Data listing
..............................

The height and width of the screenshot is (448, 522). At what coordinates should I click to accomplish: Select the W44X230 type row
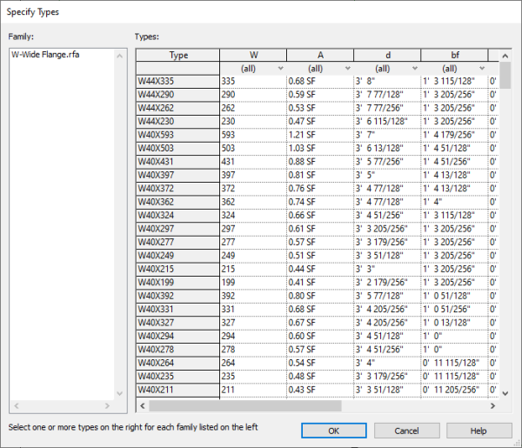(x=177, y=122)
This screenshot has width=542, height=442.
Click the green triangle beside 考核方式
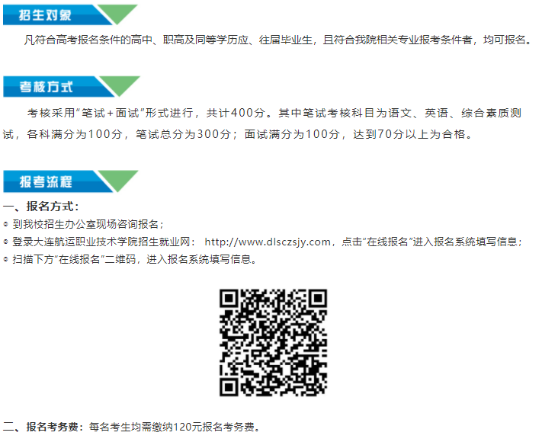coord(120,85)
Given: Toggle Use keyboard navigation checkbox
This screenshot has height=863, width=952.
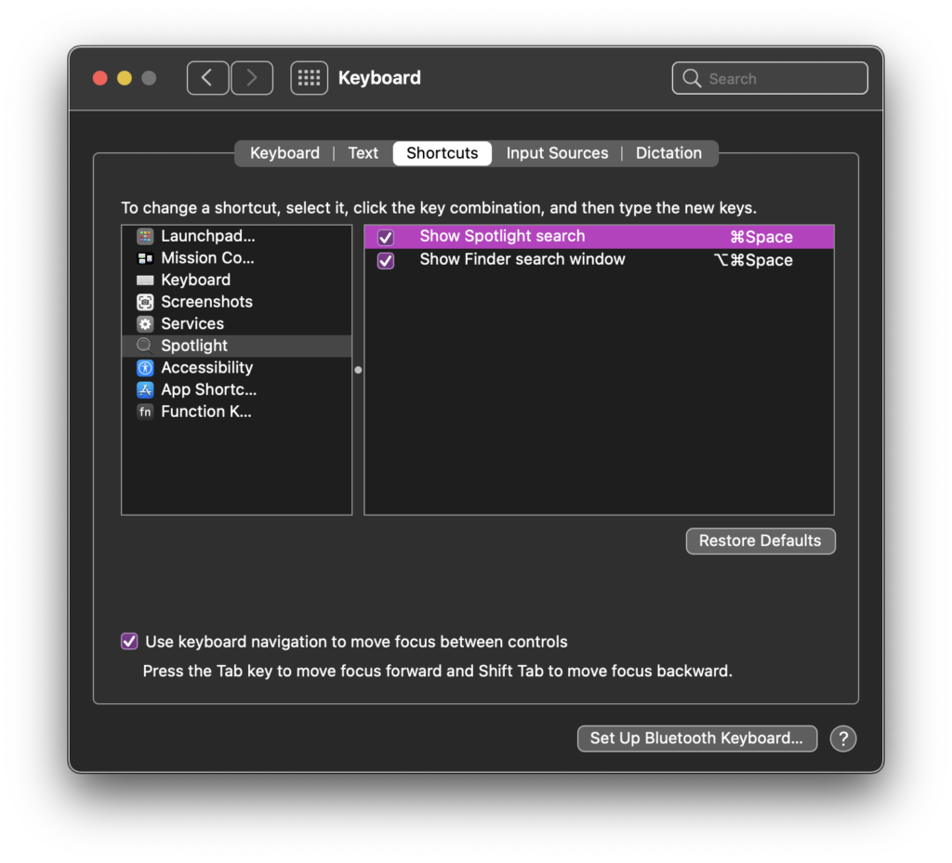Looking at the screenshot, I should 130,642.
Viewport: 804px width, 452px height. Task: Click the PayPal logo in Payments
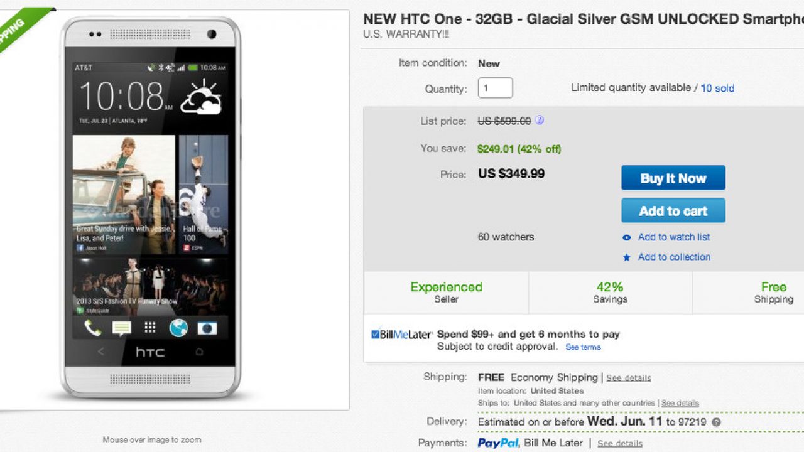pos(498,443)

..............................

▶ What is expected
Output every line of the records above as a JSON list of strings, one string per line, with blank lines omitted and the pictures left out.

▶ Written answer
[
  "The height and width of the screenshot is (448, 522). At what coordinates should I click to accomplish: Select the W44X230 type row",
  "(x=177, y=122)",
  "This screenshot has width=542, height=442.",
  "Click the green triangle beside 考核方式",
  "coord(120,85)",
  "Given: Toggle Use keyboard navigation checkbox",
  "This screenshot has height=863, width=952.",
  "Looking at the screenshot, I should 130,642.",
  "Viewport: 804px width, 452px height. Task: Click the PayPal logo in Payments",
  "pos(498,443)"
]